Just thought I'd post an update to this thread.

I went to the Chinese consulate in HK. They told me that since I've been a bad boy, they can't offer me the same day visa service - I'll have to wait four days. So I applied for an L visa, with a four-day wait. And waited.

Four days later, went to pick it up. No dice. Gee, I wish they'd told me that earlier! The consul suggested that I might have better luck in my home country (Australia).

Two weeks ago I went to the government sanctioned visa agency (kind of an outsourcing deal, the consulate here only deals with this agency now), and applied for a 1-year F visa. After four days they hadn't rung me to tell me there was a problem, which was a good sign, and indeed, the 1-year F visa's been granted. I didn't have to change my passport or do anything dodgy.

As a little postscript, I'll mention my post-exit adventures.

- Left China for HK, so glad to put the bureaucracy and insanity behind me. No need to keep saying the 就是中国,就是中国 mantra.

- My return ticket to Australia was via Guangzhou a month hence, so I paid a considerable amount of money to move my flight up a month, and buy a short-notice ticket from HKG to Guangzhou. I would have liked to catch the train, but hey, no visa! :-(

- Plane left HK an hour late, so I missed the flight back home. China Southern said they'd put me up in a hotel. Which means getting a visa. Sigh.

Entries for locating words and elements:
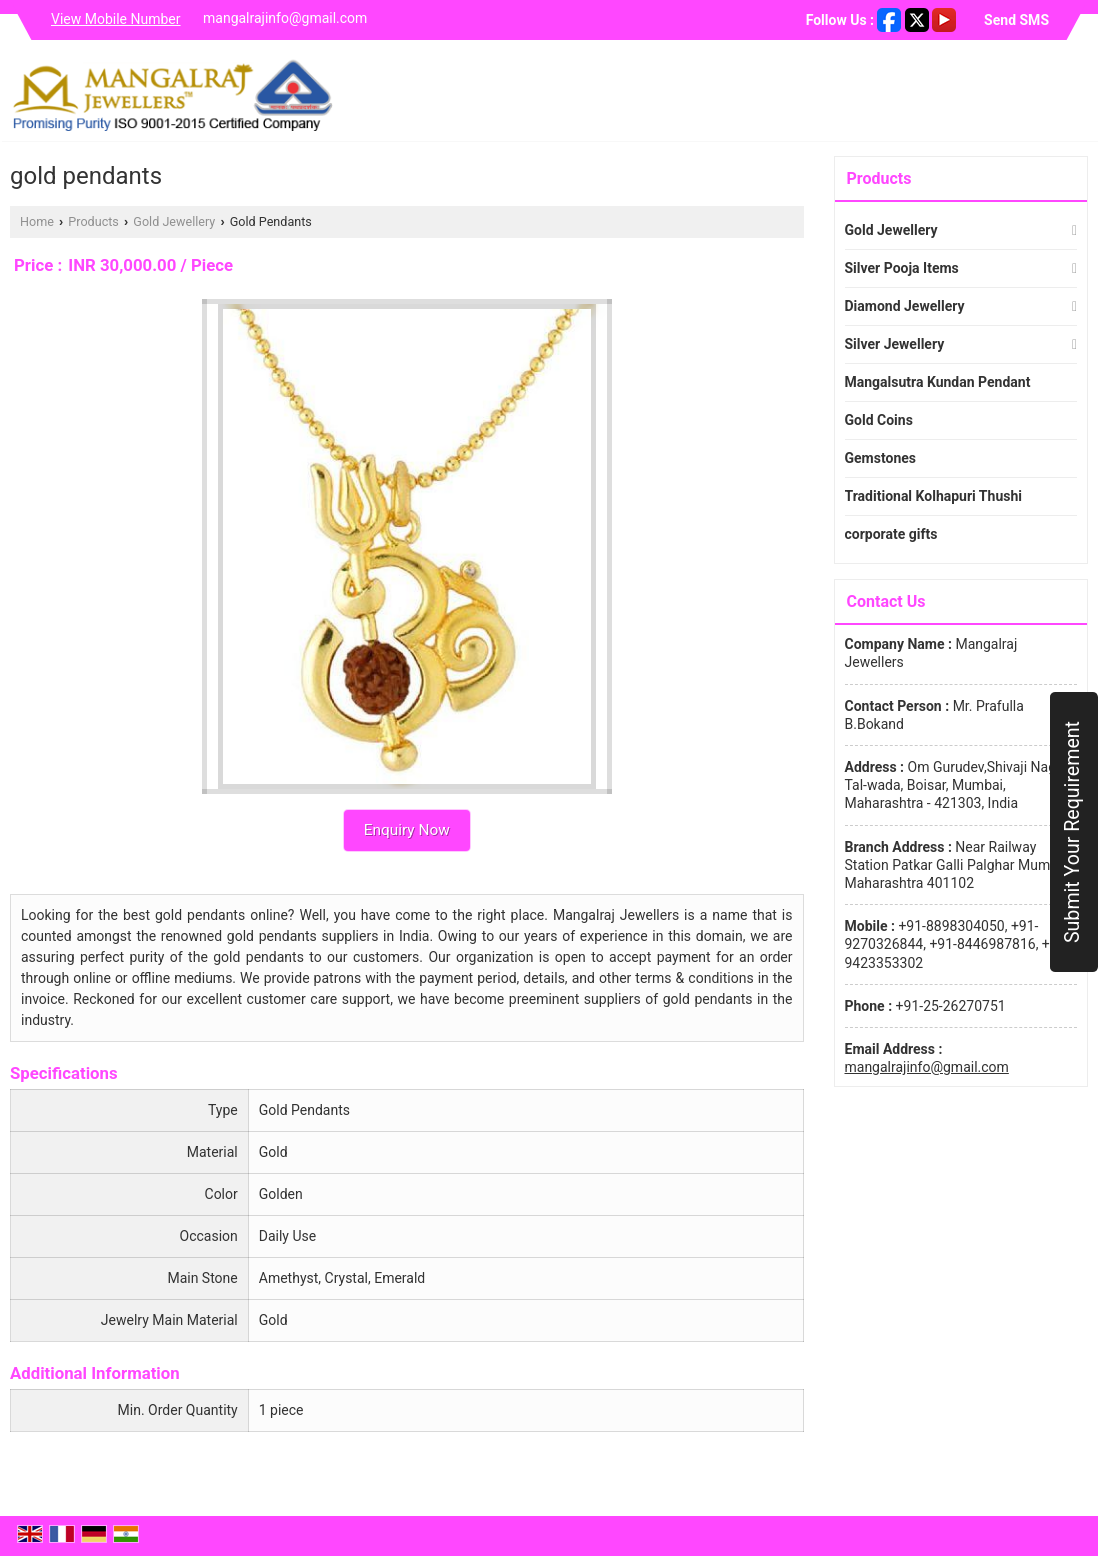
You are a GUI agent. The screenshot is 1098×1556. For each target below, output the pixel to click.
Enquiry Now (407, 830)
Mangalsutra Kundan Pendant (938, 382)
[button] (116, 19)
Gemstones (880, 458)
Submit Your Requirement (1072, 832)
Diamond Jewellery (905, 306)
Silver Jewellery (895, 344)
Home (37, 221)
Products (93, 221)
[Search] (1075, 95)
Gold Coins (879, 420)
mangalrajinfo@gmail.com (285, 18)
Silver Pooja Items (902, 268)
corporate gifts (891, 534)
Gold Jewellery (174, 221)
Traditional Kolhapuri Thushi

◆ What to do
Write the next part of the forum post about getting a Chinese visa, starting right after its last sentence. The records are unrelated to the forum post about getting a Chinese visa and stand as separate material.

◆ Output of the exercise
- I sweated for an hour while Chinese immigration were off doing unknown things to my passport and wondering what to do with me.

- They finally gave me a 24-hour stamp-pad visa. If I'd known I could have got one of those, I'd have caught the train! Sigh.

- The hotel exercise was a joke: Van driver insisted on completely filling up his tank, while I sat there and fumed about his bad planning. Then we drove all of 200m to the hotel. Argh!

- The checkin desk told me to leave the chain off the door, as if they got another guest that night, they were going to put them in the same room as me. Oh no you don't! I told them if they were going to pull that kind of stunt, I was going to ask China Southern for a different hotel. My bluff worked.

- As it turned out, I was the only guest in the entire, new, hotel.

- In the morning they woke me up at 5am, because heaven knows, you need to be at the airport 4 hours before an international flight.

Let's just say I knew I was back in China, and the most joyous thing was getting on that plane and hearing the door close.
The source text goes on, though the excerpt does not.